Die Anfahrt zum Marienbergjoch hinauf war zwar lang, aber selten so steil, dass es wirklich schwer zum radeln war. Auch wenn man beinahe 2 Stunden am Stück bergauf radelt, kann man die Anfahrt beinahe 'gemütlich' nennen.

Inzwischen war es auch in T-Shirts und kurzen Hosen warm und der Blick in die Umgebung wurde mit jedem Blick besser.

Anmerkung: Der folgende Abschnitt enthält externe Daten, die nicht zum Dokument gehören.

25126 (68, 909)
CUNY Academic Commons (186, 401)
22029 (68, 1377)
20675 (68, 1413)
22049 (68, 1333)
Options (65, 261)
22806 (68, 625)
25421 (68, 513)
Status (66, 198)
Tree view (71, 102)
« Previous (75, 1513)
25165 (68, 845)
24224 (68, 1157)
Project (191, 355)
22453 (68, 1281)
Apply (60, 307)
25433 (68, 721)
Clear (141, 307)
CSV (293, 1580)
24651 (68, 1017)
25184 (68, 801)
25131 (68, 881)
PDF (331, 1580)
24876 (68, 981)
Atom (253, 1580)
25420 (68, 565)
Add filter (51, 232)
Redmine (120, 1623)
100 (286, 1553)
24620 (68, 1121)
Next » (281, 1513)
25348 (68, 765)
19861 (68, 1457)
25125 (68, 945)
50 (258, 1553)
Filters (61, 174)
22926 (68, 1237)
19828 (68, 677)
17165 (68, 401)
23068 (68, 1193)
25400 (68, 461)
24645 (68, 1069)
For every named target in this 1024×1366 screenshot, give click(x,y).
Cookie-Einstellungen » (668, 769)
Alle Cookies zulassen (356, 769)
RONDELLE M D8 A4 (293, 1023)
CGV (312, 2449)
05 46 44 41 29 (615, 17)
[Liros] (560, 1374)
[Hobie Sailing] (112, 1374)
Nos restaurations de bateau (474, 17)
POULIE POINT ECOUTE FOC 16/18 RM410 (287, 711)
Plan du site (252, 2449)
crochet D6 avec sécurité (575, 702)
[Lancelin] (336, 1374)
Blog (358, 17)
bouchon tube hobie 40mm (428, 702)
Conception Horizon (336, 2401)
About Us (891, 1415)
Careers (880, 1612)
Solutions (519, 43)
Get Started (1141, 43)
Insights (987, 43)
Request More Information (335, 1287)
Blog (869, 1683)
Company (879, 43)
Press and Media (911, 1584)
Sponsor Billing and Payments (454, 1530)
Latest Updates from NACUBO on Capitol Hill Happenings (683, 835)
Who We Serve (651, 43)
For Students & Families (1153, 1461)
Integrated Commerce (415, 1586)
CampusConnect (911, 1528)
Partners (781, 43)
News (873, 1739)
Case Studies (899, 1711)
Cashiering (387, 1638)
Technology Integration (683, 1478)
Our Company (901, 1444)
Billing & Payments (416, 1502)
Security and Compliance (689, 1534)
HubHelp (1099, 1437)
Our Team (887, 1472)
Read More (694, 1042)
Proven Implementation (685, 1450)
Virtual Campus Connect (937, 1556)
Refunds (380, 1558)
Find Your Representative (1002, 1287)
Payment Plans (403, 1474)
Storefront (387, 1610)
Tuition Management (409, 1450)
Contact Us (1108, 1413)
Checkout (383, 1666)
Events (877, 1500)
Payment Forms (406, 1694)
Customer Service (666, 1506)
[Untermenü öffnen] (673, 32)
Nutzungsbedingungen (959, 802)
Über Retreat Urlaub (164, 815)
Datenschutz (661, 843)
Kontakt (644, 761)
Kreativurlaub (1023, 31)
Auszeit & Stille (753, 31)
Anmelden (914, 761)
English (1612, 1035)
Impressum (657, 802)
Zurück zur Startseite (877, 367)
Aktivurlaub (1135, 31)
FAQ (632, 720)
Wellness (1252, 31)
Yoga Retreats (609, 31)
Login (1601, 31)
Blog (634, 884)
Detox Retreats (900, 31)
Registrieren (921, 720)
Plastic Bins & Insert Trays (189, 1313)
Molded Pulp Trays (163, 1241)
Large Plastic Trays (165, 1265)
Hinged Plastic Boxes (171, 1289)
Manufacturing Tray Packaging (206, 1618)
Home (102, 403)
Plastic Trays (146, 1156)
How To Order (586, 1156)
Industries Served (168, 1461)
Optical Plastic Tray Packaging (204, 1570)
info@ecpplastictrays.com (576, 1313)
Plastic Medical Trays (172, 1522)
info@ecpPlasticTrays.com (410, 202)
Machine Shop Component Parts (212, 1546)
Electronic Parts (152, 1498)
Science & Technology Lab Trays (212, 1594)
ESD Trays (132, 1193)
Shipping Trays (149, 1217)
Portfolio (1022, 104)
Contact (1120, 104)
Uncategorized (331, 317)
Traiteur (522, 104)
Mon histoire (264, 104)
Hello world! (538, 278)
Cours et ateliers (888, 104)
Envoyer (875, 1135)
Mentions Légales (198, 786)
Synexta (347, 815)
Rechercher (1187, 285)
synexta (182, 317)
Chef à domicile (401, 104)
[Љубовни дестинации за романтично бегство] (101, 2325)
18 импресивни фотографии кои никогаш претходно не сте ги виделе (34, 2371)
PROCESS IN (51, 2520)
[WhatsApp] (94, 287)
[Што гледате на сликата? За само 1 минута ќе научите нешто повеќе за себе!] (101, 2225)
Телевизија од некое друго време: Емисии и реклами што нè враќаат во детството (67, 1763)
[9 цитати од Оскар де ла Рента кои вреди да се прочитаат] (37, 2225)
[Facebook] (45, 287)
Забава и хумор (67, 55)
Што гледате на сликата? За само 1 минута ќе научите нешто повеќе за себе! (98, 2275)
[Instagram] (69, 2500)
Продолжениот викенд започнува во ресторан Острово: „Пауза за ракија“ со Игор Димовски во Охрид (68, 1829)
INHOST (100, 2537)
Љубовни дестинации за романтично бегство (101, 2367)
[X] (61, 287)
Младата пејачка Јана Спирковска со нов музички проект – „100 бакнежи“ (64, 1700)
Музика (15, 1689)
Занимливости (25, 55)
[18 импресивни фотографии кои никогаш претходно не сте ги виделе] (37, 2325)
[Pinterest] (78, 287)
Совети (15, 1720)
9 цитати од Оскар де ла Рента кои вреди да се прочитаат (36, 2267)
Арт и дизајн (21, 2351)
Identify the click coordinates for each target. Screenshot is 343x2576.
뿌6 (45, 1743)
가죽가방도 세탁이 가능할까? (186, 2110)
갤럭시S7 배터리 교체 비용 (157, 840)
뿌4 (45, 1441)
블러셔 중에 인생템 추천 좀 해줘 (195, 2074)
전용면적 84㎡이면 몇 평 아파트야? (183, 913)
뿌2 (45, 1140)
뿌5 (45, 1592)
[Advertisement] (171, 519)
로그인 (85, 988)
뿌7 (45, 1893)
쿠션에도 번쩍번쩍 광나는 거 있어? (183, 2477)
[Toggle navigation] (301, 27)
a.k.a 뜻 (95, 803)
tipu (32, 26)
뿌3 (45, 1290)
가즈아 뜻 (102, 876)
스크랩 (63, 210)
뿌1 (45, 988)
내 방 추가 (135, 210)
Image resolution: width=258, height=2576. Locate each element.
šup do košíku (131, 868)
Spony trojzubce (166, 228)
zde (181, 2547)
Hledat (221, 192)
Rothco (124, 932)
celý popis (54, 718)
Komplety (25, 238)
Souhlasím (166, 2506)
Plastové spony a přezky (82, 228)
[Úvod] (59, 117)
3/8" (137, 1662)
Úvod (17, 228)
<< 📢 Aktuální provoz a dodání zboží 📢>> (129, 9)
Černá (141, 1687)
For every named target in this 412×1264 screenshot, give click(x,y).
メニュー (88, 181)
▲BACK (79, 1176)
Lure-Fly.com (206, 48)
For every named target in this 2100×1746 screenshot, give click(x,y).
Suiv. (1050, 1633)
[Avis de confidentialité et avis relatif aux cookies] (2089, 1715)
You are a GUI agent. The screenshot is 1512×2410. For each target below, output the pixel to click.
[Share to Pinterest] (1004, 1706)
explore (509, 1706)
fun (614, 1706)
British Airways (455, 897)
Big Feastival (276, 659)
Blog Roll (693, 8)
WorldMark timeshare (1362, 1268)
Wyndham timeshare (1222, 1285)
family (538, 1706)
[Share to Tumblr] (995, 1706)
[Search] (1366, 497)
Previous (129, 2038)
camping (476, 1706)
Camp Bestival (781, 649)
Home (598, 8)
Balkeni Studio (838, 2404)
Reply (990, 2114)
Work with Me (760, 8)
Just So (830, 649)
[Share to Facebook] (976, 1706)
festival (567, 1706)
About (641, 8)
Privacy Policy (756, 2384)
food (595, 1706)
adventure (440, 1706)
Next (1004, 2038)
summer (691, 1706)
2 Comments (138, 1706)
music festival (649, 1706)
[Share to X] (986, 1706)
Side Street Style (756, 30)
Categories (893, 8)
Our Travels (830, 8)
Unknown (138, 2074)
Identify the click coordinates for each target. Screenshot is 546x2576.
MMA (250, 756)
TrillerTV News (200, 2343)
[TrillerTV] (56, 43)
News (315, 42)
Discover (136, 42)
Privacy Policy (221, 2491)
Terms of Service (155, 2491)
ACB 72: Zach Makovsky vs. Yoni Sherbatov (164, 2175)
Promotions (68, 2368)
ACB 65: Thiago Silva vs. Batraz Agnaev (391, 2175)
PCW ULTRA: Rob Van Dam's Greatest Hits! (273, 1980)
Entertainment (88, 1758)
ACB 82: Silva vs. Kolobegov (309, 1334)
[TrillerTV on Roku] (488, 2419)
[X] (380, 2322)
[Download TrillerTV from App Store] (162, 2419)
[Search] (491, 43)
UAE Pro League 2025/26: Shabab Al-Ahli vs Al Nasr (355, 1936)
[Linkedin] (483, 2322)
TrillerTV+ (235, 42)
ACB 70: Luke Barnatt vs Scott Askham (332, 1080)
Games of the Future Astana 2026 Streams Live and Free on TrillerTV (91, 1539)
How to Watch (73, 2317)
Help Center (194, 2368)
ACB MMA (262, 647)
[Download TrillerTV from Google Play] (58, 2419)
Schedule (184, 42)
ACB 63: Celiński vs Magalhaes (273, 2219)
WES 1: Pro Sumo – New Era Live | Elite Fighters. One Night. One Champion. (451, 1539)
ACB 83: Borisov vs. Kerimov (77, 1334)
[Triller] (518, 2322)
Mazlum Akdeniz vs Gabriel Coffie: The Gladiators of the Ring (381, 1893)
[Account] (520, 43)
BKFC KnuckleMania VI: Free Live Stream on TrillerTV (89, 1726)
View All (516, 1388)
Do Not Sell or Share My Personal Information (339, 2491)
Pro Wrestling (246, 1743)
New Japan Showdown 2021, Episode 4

Links neben uns präsentierten sich Handschuhspitze und Wannig leuchtend vor stahlblauem Himmel, links wuchs die Wand der Mieminger Berge immer höher und hinter uns bot sich auf der anderen Seite des Inntals ein Superblick auf Pitztal Ötztal und das Kühtai (vermutlich zumindest, unsere Karte reichte da nicht rüber).

Oben am Joch war es auf der Sonnenseite immer noch wunderbar warm, so dass wir uns viel Zeit liessen, bevor wir uns einpackten und die steile Strasse vom Marienbergjoch hinunter nach Biberwier sausten, knapp 800 Meter am Stück. Auch wenn ich immer wieder wieder über die 'billigen' Scheibenbremsen an meinem Bike meckere, die schleifen, wenn sie heiss sind - prima Bremsen, das! Mir taten hinterher auch mit den guten Bremsen die Hände weh.